Friday, November 20, 2009

More Madrid




I also finally got to go to El Escorial. Though Madrid has a royal palace, El Escorial is better known as the grand home of Spanish royals during the Renaissance period. It is about an hour's train/bus ride from Madrid and is a great day trip. I tried to go very early in the semester, but it was closed (I found that out at the front door) and the second time it was closed again (I found that out before I left Madrid that morning).

Robert, Kesh, and I went with a group of students from Vanderbilt to El Escorial while Elise was traveling with her sister. It's always fun to see a palace or castle (this place is a combination of the two...old Spanish architecture but gorgeous gardens and grand rooms), but the best part was that El Escorial is like an art museum, displaying just a fraction of the giant collection of the Spanish royals...complete with works by Titian, El Greco, Velazquez, and other immortals. Really cool to see.

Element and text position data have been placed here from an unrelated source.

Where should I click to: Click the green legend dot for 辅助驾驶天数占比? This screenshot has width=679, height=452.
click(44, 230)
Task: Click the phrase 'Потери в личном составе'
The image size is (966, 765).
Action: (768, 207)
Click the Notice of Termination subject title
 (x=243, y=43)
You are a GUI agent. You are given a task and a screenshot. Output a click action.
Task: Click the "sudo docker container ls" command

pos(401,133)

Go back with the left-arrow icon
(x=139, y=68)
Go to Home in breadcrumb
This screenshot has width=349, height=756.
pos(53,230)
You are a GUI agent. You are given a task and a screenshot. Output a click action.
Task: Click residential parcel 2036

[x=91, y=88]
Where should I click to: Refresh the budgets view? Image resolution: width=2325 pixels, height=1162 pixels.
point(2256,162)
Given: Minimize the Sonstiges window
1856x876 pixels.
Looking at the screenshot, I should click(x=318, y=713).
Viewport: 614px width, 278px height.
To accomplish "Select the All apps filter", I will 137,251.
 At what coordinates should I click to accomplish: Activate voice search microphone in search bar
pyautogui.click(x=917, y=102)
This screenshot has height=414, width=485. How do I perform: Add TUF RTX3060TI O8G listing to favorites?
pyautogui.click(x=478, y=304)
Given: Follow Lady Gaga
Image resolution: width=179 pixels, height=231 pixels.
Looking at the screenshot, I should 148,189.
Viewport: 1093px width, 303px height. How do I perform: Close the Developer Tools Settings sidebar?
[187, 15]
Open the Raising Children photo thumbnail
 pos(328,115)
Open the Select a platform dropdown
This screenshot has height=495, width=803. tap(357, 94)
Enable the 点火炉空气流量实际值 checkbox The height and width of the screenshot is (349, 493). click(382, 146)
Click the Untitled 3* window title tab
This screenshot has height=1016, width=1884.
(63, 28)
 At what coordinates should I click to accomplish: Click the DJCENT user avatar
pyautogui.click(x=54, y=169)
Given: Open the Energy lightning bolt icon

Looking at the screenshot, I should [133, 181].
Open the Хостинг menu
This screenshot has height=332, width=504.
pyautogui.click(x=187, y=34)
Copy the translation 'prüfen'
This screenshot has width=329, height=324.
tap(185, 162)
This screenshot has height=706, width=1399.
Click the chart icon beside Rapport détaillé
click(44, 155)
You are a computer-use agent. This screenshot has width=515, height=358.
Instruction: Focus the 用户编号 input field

After lunch, we took another bus to El Valle de los Caidos (the valley of the fallen). This place was important and interesting for two reasons -- it is a giant memorial/monument to the soldiers who died in the Spanish Civil War (early 20th century) and it is also the tomb of Francisco Franco. Franco was a fascist dictator who took power of Spain in the 1930s and held it until the 1970s. Though he kept Spain technically out of World War II, Franco also was a buddy of Hitler and let Germany bomb Spanish towns here and there. Though his policies were responsible for boosting the Spanish economy in the 1950s, he also really set Spain back technologically and socially...some of those affects are still seen today...it is only in the last 20 years that Spain is really catching up with the rest of the world. El Valle was really cool...great views in the hills of Spain...a giant cross on top of one hill with a tunnel-like church built into the hill. It is a very creepy church...it is very long and cold and looks like a missile silo. Still, it was interesting with its tapestries of the Apocalypse and the tomb of Franco. Very interesting and worthwhile day.